Existing statutes provide a basic network of agency jurisdiction over both research and products; this network forms the basis of this coordinated framework and helps assure reasonable safeguards for the public. This framework is expected to evolve in accord with the experiences of the industry and the agencies.

The laws that already existed in the United States regulated specific product uses, such as foods or pesticides. It was considered that genetically modified organisms posed no new risks that could not be covered using the existing system.

This approach provides the opportunity for similar products to be treated similarly by particular regulatory agencies. The underlying policy question was whether the regulatory framework that pertained to products developed by traditional genetic manipulation techniques was adequate for products obtained with the new techniques.

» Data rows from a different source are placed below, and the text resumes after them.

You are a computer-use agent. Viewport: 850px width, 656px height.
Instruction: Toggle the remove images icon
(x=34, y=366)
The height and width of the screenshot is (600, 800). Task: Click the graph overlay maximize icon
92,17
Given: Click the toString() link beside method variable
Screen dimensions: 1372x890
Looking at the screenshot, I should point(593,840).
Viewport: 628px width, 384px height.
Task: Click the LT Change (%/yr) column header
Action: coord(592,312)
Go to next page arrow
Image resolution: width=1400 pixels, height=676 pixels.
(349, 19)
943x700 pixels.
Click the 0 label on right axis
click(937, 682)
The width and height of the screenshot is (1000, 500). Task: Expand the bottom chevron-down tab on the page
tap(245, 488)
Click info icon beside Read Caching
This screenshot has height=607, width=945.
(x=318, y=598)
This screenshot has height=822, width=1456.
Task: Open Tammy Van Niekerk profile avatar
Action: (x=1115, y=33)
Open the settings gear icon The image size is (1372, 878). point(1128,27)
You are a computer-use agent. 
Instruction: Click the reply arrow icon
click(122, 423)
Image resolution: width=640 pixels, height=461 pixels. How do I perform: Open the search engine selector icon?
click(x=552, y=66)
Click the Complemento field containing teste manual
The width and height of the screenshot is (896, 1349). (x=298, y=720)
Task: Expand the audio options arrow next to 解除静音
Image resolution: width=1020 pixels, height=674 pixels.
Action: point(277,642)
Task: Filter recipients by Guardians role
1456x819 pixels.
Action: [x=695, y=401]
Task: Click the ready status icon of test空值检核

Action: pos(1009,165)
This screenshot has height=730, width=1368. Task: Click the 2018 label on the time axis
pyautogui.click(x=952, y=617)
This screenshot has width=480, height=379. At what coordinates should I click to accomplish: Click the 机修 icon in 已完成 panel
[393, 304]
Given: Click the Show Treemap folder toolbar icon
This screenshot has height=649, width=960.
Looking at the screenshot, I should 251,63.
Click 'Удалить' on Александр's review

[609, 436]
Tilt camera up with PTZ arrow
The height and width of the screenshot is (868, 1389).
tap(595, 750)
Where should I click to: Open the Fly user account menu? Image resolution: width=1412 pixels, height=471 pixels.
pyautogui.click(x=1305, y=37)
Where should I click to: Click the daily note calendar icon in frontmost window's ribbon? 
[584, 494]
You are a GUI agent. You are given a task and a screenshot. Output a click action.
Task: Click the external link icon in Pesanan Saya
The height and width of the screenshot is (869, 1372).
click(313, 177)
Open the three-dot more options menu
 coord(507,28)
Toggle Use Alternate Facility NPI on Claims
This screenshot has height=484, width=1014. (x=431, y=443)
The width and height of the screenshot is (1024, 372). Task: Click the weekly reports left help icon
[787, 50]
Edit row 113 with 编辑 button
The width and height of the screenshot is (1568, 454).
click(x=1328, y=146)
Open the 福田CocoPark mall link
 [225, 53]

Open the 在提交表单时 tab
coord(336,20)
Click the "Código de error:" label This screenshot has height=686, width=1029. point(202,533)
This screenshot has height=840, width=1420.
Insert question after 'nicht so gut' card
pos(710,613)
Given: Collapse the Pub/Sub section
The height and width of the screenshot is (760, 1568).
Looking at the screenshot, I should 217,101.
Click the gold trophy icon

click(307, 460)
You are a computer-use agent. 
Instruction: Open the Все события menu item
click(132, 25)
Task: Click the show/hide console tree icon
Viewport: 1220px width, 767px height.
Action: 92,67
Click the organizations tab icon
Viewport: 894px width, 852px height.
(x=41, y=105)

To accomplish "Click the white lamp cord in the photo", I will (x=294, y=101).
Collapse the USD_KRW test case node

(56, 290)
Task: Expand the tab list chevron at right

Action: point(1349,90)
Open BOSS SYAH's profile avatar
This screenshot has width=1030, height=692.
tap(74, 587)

Upon examination of the existing laws available for the regulation of products developed by traditional genetic manipulation techniques, the working group concluded that, for the most part, these laws as currently implemented would address regulatory needs adequately. For certain microbial products, however, additional regulatory requirements, available under existing statutory authority, needed to be established.

The US Administration decided to identify the various tasks needed to regulate biotechnology and clearly indicate the Agency and even the law which would be used to ensure that these technologies were used safely.

Other countries did not (at the time) have the range of environmental, food, drug and safety legislation in place that permitted effective use of existing legislation. In the US it was decided that jurisdiction over the many different biotechnology products would be determined by their use rather than the manner of their products, just as was the case for traditional products.